Un fascicolo alimentato da cartaceo digitalizzato, ad esempio, non apporta il valore atteso che invece richiede la pubblicazione di informazioni organizzate e codificate secondo interoperabilità semantica come quelle della cartella clinica elettronica.

Oltre alla cartella clinica informatizzata e al Fascicolo Sanitario Nazionale, nel DM 77 emerge proprio il ruolo primario che avrà l’adozione della cartella clinica elettronica nell’integrazione tra Ospedale-Territorio. Una stessa CCE integrata sia negli Ospedali sia nei territori rende effetivo lo sforzo di coerenza, continuità e compenetrazione tra i dati, in qualsiasi struttura avvenga un’interazione tra paziente e medico. Ogni volta che sarà necessaria questa interazione il processo diagnostico e curativo sarà supportato dalla stessa cartella clinica, con piena ed effettiva integrazione dei dati del paziente.

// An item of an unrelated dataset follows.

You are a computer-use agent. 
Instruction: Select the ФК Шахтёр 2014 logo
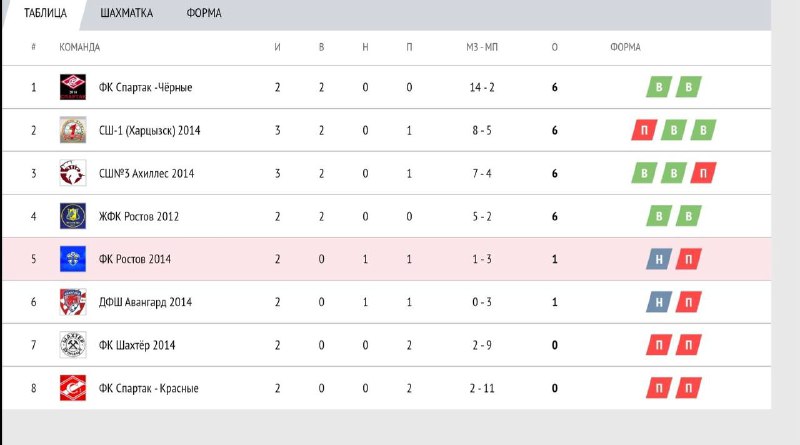point(73,345)
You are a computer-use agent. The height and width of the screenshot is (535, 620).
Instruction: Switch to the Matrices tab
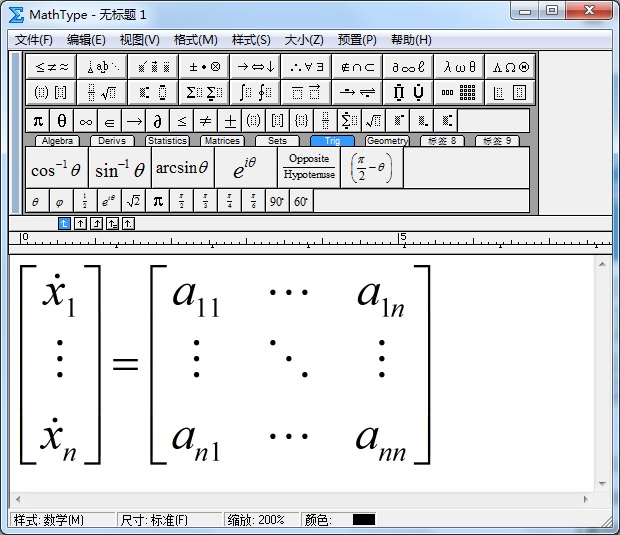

La nuova relazione bidirezionale Ospedale-Territorio abilitata dalla CCE è essenziale per garantire continuità assistenziale, migliorare la qualità delle cure e ridurre gli errori grazie alla condivisione di dati clinici aggiornati tra tutti i professionisti sanitari. La CCE getta quindi un ponte digitale tra strutture sanitarie e ciò innesca un ciclo virtuoso che supporta nella presa decisionale e nella prevenzione di eventi avversi, garantendo maggiore efficienza operativa.

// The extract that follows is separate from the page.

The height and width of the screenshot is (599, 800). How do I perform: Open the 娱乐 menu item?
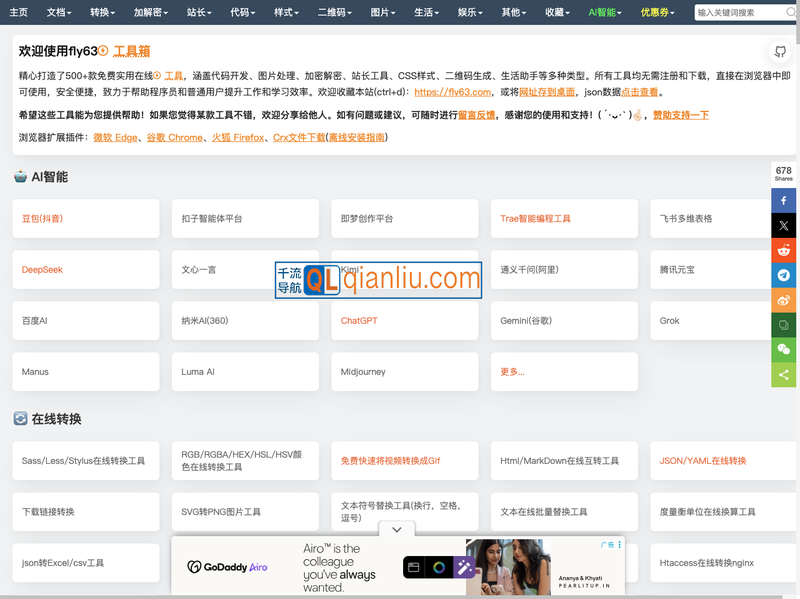click(x=470, y=13)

La tecnologia diventa in questo campo ‘abilitatore del cambiamento’, permettendo alla cartella clinica informatizzata di essere contemporaneamente strumento di dematerializzazione con funzione probatoria, supporto al processo diagnostico e di cura e portale di accesso alla storia del paziente. La cartella clinica informatizzata non si rivolge solo al medico, ma a tutto il team che si occupa della cura, paziente compreso; attraverso questo strumento infermieri, terapisti, medici, specialisti consulenti e paziente comunicano tra loro offrendo continuità agli eventi ambulatoriali, al ricovero, ai follow-up, e più in generale ad ogni accesso alla cura.

La cartella clinica informatizzata diventa così custode dell’individualità del paziente a 360 gradi per garantire non solo la risoluzione di un patologia, ma anche per monitorare meglio lo stato di salute nel suo complesso.

Priorità alla gestione del ciclo di vita del dato e della privacy

Guardando il futuro dalla prospettiva del dato si tratta di rinnovare un modus operandi un po’ obsoleto per poter archiviare e gestire l’intero ciclo di vita delle informazioni secondo le nuove logiche digitali dell’ente pubblico. Ogni struttura sanitaria deve poter condividere con le altre qualsiasi tipo di informazione afferente la storia clinica del paziente, in qualsiasi formato questo si trovi disponibile. La sfida della digitalizzazione iniziata dalla cartella clinica elettronica è dunque complessa, poiché richiede una gestione delicata dei processi di acquisizione e integrazione dei dati sensibili di ogni persona. La sfida della digitalizzazione, iniziata dalla cartella clinica informatizzata è dunque complessa, poiché richiede una gestione consapevole e rispettosa delle informazioni sensibili di ogni persona senza mai dimenticare la protezione dei dati e della privacy secondo la normativa GDPR.

Digitalizzazione del SSN, un passo avanti nell’integrazione tra cure, territorio e pazienti

L’adozione della cartella clinica informatizzata garantisce vantaggi agli assistiti, riducendo il rischio di errori e massimizzando le informazioni disponibili durante la cura. Ma al contempo ottimizza i processi della PA, poiché si riducono gli sprechi sia nella ripetizione degli esami sia nella prescrizione di analisi di approfondimento dovute a un quadro d’insieme poco chiaro. La cartella clinica alimenta poi il fascicolo con dati di qualità; questa integrazione tra basi di dati permette di programmare, promuovere e monitorare interventi personalizzati per la prevenzione e la gestione delle cronicità. Anche questo si rivela un tassello necessario per l’uso razionale delle capacità del SSN.